# A real NN, on data and overfitting
We'll see what overfitting means.  On a trivial dataset, which we generate, we will have the neural network fit noise.  Early stopping can solve this problem.  In this exercise, we use Pytorch with Lightning to set up your neural network.

(c) Patrick van der Smagt, March 2023.  Please do not distribute this without Patrick's consent (he will give it).

In [None]:
import torch
from torch import optim, nn
from torch.utils.data import DataLoader
import lightning.pytorch as pl
from lightning.pytorch.callbacks import TQDMProgressBar, ModelCheckpoint
from lightning.pytorch.loggers import TensorBoardLogger

import math
import numpy as np
import matplotlib.pyplot as plt
%matplotlib inline

## data set
We create a simple artificial data set which is easy to plot.  It's a sine which is sampled, to which Gaussian noise is added

In [None]:

# #data in the test and train set
n_train = 30
n_val = 30
n_test = 30
# variance of the noise we put on top
var = 0.2

np.random.seed(0) # everyone should have the same start
x_train = np.arange(n_train)/(n_train/10.)
y_train = np.vectorize(math.sin)(x_train)+np.random.normal(0,var,x_train.shape[0])

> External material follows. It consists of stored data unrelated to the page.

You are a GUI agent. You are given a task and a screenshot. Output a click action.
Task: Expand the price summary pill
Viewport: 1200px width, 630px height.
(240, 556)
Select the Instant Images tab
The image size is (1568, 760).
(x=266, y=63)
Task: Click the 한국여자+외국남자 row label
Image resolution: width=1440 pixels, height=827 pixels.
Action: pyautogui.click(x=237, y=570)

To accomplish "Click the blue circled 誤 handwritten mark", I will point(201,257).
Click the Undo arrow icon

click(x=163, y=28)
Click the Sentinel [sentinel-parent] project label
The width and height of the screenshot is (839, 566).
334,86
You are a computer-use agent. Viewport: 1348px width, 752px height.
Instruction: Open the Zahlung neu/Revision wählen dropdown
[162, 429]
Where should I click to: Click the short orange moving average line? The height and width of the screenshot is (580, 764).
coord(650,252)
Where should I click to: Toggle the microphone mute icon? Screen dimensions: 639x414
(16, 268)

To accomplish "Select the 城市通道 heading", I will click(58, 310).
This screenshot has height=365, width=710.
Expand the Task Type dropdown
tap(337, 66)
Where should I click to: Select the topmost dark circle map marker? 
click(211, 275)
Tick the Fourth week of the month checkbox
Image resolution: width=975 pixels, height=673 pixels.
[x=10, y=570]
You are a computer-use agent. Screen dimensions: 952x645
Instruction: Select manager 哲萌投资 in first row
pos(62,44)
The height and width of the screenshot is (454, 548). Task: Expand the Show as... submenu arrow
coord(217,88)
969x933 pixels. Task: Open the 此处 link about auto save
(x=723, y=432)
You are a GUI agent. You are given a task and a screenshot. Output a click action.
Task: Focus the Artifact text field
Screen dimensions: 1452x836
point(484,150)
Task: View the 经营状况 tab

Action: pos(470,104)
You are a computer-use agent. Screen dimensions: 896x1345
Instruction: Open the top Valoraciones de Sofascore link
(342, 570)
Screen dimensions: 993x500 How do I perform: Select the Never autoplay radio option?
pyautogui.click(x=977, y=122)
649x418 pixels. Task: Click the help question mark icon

x_val = np.arange(n_val)/(n_val/10.) + 5./n_val
y_val = np.vectorize(math.sin)(x_val)+np.random.normal(0,var,x_val.shape[0])

x_test = np.arange(n_test)/(n_test/10.) + 5./n_test
y_test = np.vectorize(math.sin)(x_test)+np.random.normal(0,var,x_test.shape[0])

# the following may be necessary on some Macs
x_train = x_train.astype('float32')/10.
y_train = y_train.astype('float32')
x_val = x_val.astype('float32')/10.
y_val = y_val.astype('float32')
x_test = x_test.astype('float32')/10.
y_test = y_test.astype('float32')

## plot
Blue crosses are the validation data, green dots the training data.

In [None]:
plt.plot(x_train,y_train,'go')
plt.plot(x_val,y_val,'bx')


## neural network
Set up the neural network and the pytorch-lightning helper functions. 
The neural network is set up by subsequent layers, first summing, then putting the nonlinear transformation function.   It also includes a layer called "dropout".  That will have parameter value 0.0 for now, meaning it's not used.

In [None]:

# define the LightningModule
class NeuralNetwork(pl.LightningModule):
    def __init__(self, dropout = 0.0):
        super().__init__()
        self.dropout = dropout # store in the module
        self.neuralnet =  nn.Sequential(nn.Linear(1, 50), nn.Tanh(), nn.Dropout(dropout), nn.Linear(50, 50), nn.Tanh(),nn.Linear(50, 1))

    
    def forward(self, x):
        # flatten the tensor, because the Linear layer only accepts a vector (1d array)
        x = x.view(x.size(0), -1)
        out = self.neuralnet(x)[:,0]
        return out

    def training_step(self, batch, batch_idx):
        x, y = batch
        z = self.forward(x)
        loss = nn.functional.mse_loss(z, y)
        # Logging to TensorBoard (if installed) by default
        self.log("train_loss", loss)
        return loss
    
    def validation_step(self, batch, batch_idx):
        x, y = batch
        z = self.forward(x)
        loss = nn.functional.mse_loss(y, z)
        self.log("val_loss", loss)
        return loss

    def test_step(self, batch, batch_idx):
        x, y = batch
        z = self.forward(x)
        loss = nn.functional.mse_loss(y, z)
        self.log("test_loss", loss)
        return loss

    def configure_optimizers(self):
        optimizer = optim.Adam(self.parameters())
        return optimizer


nnn = NeuralNetwork(dropout = 0.5)


The helper functions for lightning that give the data to the NN training functions are defined next.

In [None]:
train_loader = DataLoader(dataset = (x_train, y_train), batch_size=10)
val_loader = DataLoader(dataset = (x_val, y_val), batch_size=10)
test_loader = DataLoader(dataset = (x_test, y_test), batch_size=10)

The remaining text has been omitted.